In 2 sibs of British origin, born to nonconsanguineous parents, with monocarboxylate transporter-1 deficiency (MCT1D; 616095), van Hasselt et al. (2014) identified a heterozygous 4-bp deletion in the MCT1 gene (747_750del) leading to a frameshift mutation at asn250 (N250). The 20-year-old brother had had 10 ketotic events associated with massive ketonuria; his initial presentation was at 3 years 8 months of age, and his last was at 14 years. He also had migraines. Development was normal. His 22-year-old sister had her first of 5 ketotic episodes at 6 years 3 months of age and experienced ketoacidosis with massive ketonuria. She had also experienced pregnancy-related vomiting. Development was normal, and she had no other clinical features.
In an 11-year-old female, born to unrelated British parents, who experienced 5 ketotic events associated with exaggerated ketotic hypoglycemia and ketoacidosis with massive ketonuria (MCT1D; 616095), van Hasselt et al. (2014) identified a heterozygous single-basepair deletion at nucleotide 499 (c.499del) resulting in frameshift at val167 (Val167fs).
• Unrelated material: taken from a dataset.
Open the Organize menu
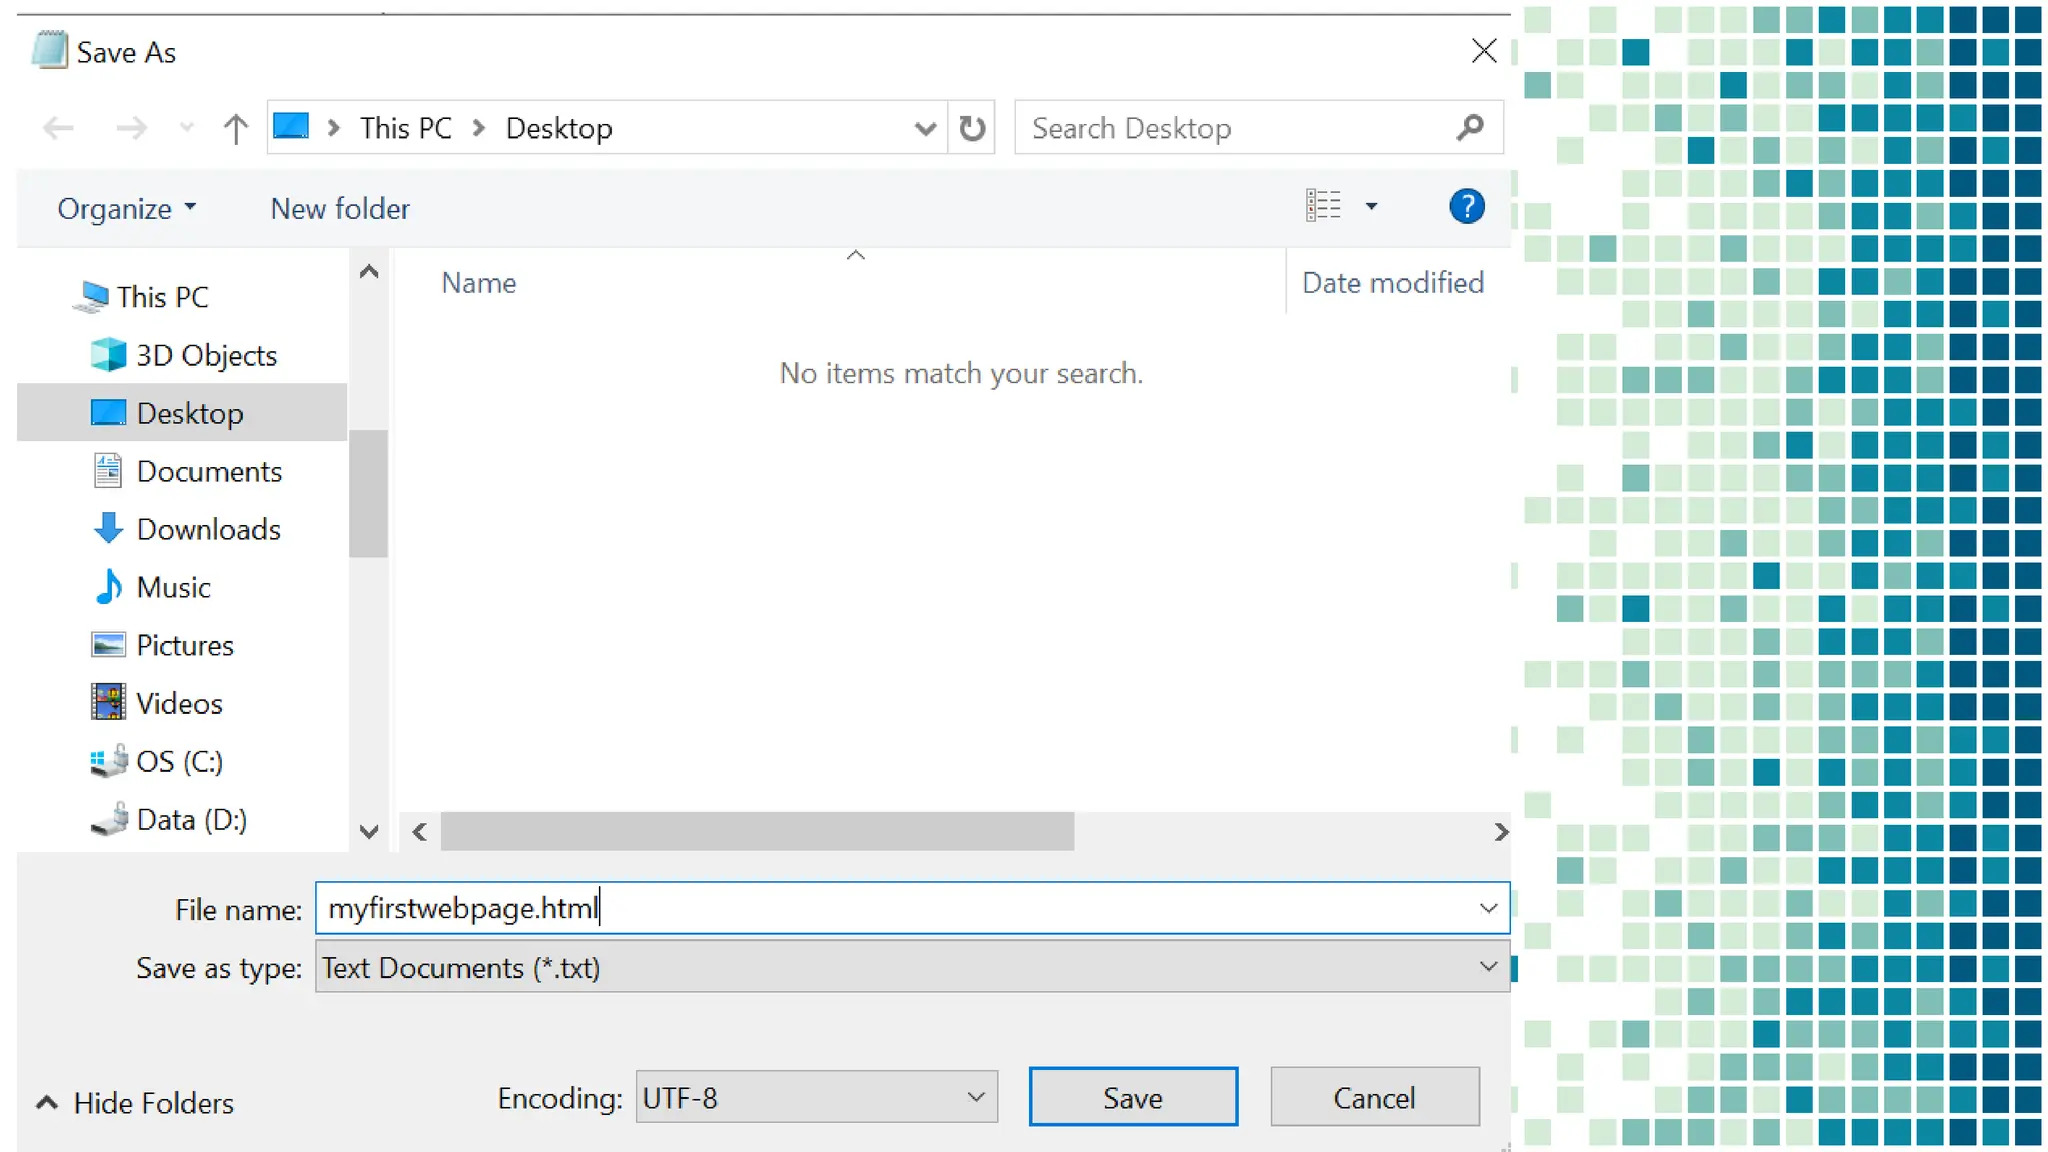The image size is (2048, 1152). [126, 208]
The patient presented at 1.5 years of age. Development was normal, and she had no other clinical features.
In a 10-year-old boy, born to unrelated Dutch parents, who had experienced 4 episodes of ketoacidosis with massive ketonuria (MCT1D; 616095), van Hasselt et al. (2014) identified a heterozygous single-basepair insertion (c.490dupC) in the MCT1 gene, resulting in a frameshift at leu164 (Leu164fs). The patient's first ketotic episode occurred at 3 years 2 months of age. Development was intact, and he had short stature.
In a 22-year-old male of Dutch ancestry who had had 5 episodes of ketoacidosis with massive ketonuria (MCT1D; 616095), a history of cyclic vomiting, and exercise intolerance, van Hasselt et al. (2014) identified heterozygosity for a c.938G-A transition in the MCT1 gene, resulting in an arg313-to-gln (R313Q) substitution. The mutation was located at the catalytic site of the enzyme. The patient presented with his first ketotic episode at 2 years 6 months of age, and his last episode occurred at 6 years 5 months of age.